La Commission des libérations conditionnelles du Canada (CLCC) a tranché : la délinquante sexuelle transgenre Jennifer Perron restera derrière les barreaux.
Radio-Canada souligne que celle qui a été reconnu coupable d’agression sexuelle en 2018 alors qu’elle s’identifiait comme un homme du nom de Jérémie Perron, a renoncé à sa semi-liberté. La délinquante sexuelle a profité du début de son audience pour demander le huis-clos de son dossier. Jennifer Perron, qui purge une sentence de dix ans de prison, a déclaré que la médiatisation de son dossier portait atteinte à son intégrité physique à l’intérieur des murs.
C’est après une décision en délibéré que les commissaires Mélanie Daigle et Sandra Brouillette ont annoncé leur refus d’acquiescer à la demande d’ordonnance de non-publication de Perron, évoquant le caractère public de l’audience. Poursuivant ce refus, l’avocate de Jennifer Perron a ensuite annoncé que Jennifer Perron renonçait à sa demande de semi-liberté et qu’il n’y aurait donc pas d’audience.
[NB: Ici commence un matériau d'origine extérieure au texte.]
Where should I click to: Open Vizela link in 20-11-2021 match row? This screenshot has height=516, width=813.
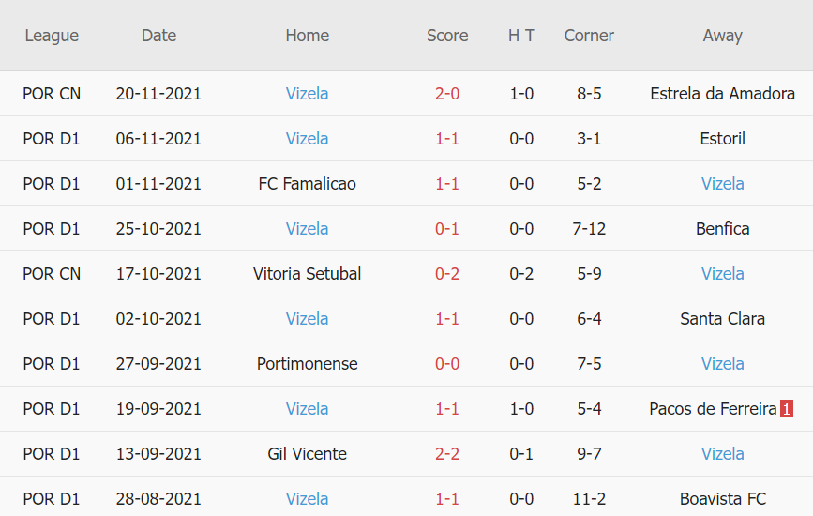pos(307,94)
Rappelons qu’en 2018, Jérémie Perron est entré par effraction dans une résidence de Kénogami, où il a agressé sexuellement une adolescente de 17 ans. Il portait alors un masque et parlait en anglais, afin d’effacer au maximum ses traces. C’est toutefois un mégot de cigarette prélevé par les enquêteurs qui a permis son arrestation en décembre 2018, l’ADN correspondant au sperme retrouvé sur l’adolescente.